WORK TO BE COMPLETED: State, as one number, how many lines in these records hold "will".

DATA SUPPLIED:
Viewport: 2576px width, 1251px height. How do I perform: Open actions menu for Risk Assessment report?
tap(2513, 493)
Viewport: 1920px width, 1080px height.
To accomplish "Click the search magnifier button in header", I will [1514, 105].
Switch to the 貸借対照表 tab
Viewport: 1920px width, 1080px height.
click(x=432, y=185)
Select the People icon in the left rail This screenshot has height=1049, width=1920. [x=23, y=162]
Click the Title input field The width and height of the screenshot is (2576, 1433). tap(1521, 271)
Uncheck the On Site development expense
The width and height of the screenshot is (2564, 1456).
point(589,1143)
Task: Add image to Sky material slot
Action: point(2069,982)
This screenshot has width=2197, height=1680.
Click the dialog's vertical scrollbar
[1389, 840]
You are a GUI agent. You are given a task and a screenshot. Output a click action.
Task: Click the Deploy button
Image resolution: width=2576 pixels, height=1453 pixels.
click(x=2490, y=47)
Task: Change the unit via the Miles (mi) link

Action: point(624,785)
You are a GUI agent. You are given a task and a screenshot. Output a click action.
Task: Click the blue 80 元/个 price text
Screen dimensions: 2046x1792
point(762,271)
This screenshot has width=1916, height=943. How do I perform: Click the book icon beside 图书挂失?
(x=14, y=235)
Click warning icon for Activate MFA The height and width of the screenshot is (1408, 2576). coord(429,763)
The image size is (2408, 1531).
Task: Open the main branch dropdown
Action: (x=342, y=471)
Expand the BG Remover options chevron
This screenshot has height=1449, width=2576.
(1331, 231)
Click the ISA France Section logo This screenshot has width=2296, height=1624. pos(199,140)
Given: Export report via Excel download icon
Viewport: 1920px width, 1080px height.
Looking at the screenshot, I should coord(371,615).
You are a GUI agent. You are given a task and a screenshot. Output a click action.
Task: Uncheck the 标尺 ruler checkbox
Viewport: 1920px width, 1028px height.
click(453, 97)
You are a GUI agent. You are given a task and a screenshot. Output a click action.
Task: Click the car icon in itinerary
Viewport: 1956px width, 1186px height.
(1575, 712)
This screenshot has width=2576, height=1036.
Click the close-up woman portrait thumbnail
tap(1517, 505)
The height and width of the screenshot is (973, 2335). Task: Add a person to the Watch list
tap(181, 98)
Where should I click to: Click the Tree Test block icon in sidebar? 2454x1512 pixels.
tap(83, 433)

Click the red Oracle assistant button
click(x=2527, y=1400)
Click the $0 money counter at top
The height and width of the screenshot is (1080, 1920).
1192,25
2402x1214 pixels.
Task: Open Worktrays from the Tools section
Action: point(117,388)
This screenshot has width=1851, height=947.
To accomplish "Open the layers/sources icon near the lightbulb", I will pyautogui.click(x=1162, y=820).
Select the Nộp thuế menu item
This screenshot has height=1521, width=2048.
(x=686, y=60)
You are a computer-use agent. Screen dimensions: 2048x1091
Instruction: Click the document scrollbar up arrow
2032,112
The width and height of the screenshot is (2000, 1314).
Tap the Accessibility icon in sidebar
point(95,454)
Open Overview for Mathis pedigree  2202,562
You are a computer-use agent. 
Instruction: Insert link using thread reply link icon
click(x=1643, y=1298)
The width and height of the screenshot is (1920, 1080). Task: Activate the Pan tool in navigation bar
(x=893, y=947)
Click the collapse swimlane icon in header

SOLUTION FOR THIS TASK: 2